Two copies of a Chinese work on Natural History will reach you by Book post. The book with the illustrations is [insert] a reprint of [end insert] a very ancient work. the commentary contained in the other two volumes are more modern having been printed by order of government One of the copies of the book has a translation of the explanation of the figures written in you can have this translation copied into the other or clean copy which I hope you will accept & then send the other copy to my mother. Indian ink must be used unless the book be interleaved. Common ink runs. You will find much that is interesting from classical antiquarian & scientific point of view. You will find the Cydria [insert] figures giants cyclops [end insert] sea serpent mentioned &c the Airios [?] and curiously enough A figure of a bird & rat that live in the same hole together (Can Cyrosay exist in the China as on the prairies?) From a religious point of view you will find several figures are interesting. There is the Seraphim looking black enough in the fact to have been continually [illegible] like our own and as in china everything is in reverse of what it is at home there the cherabim with a well developed bottom and no head. there is also one great beast full of eyes before [illegible] behind What an opening there will be for some cute naturalist who may manage to doge [?] the parsons & get into trouble for a paper on the structure & affinities of that wonderful beat. It is almost worth while trying to get in one self for such a chance the three companions might be taken afterwards in detail. I fear however that the brutes might turn out a sell and the eyed one prove to be only a bloated & imaginative argus pheasant after all. not allied to [illegible] as I formerly supposed & I think the book will amuse you. There
There will also reach you an Aru Island bird of Paradise one of several which I got at Dobbo. If you dont want it for other purposes it might be for the young ladies hats if Mrs Rolleston possibly approved of such decoration.
Very many thanks for taking so much bother about my Royal Soc papers. I was very glad to hear that the peripatus paper was going into the [illegible] Trans I heard it was going to the Linnean I thought I must have been very far out in my allowance for personal bias in favour of my own work in my estimate of the worth of the paper.
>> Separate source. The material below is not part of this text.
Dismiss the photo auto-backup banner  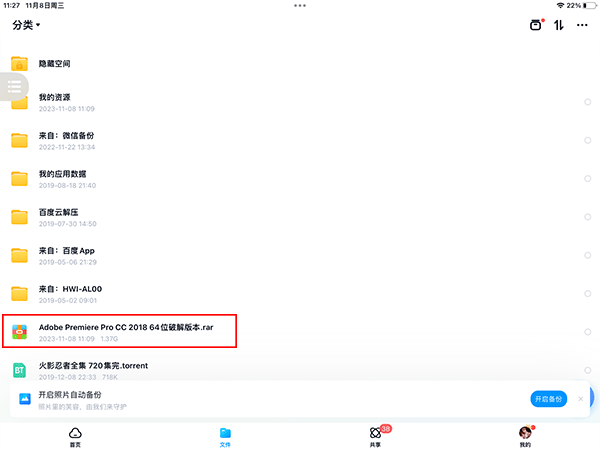point(581,399)
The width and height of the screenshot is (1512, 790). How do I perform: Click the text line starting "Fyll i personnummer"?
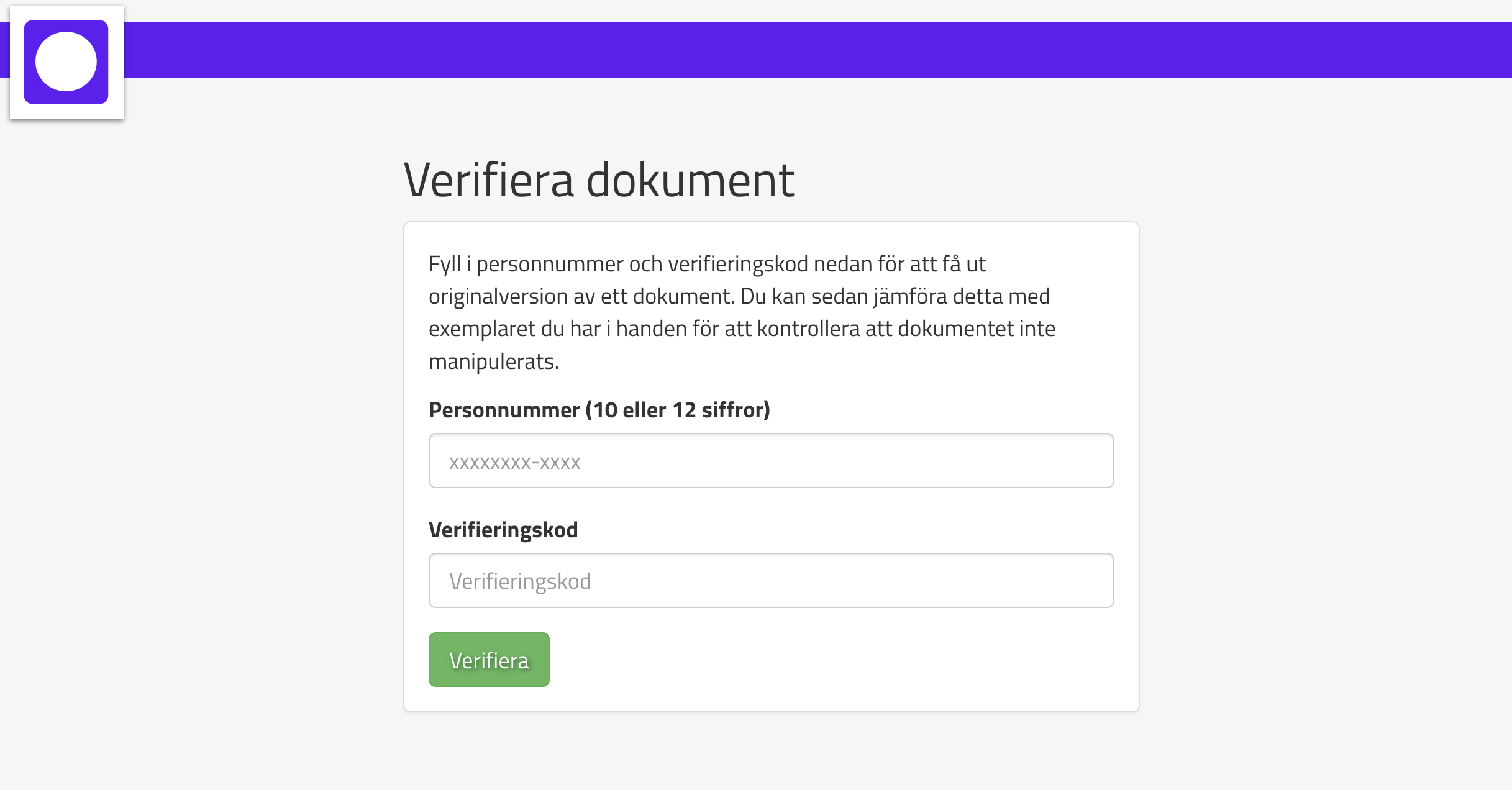tap(707, 264)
You talk of my being put up for the R Soc “this year” ?1874 or 1875. of course 1874 is now impossible I should of course be extremely glad to be put up and think the present time the best but I thought the matter could not be well arranged unless I were in England. Thwaites told me when I was in Ceylon that I might use his name as one of my supporters in case of my putting up for the Soc. Hooker would I am sure help me & Oliver & Berkeley probably Clifton might perhaps give his name & possibly Darwin because of my paper in the Academy. Please let me know when you write to Japan whether I shall write to all these people I hope I may get a copy of my papers in Japan. I always get speedily anything sent to the Admiralty for me. Of course we all wanted universally to tie off with [2 words illegible] to the Arctic regions I was within an ace of telegraphing to Dr Hooker on the chance of going but the tremendous cost weighed against the minuteness of the chance of success deterred me. Possibly a second expedition to dig out the present one will be starting by the time we get back.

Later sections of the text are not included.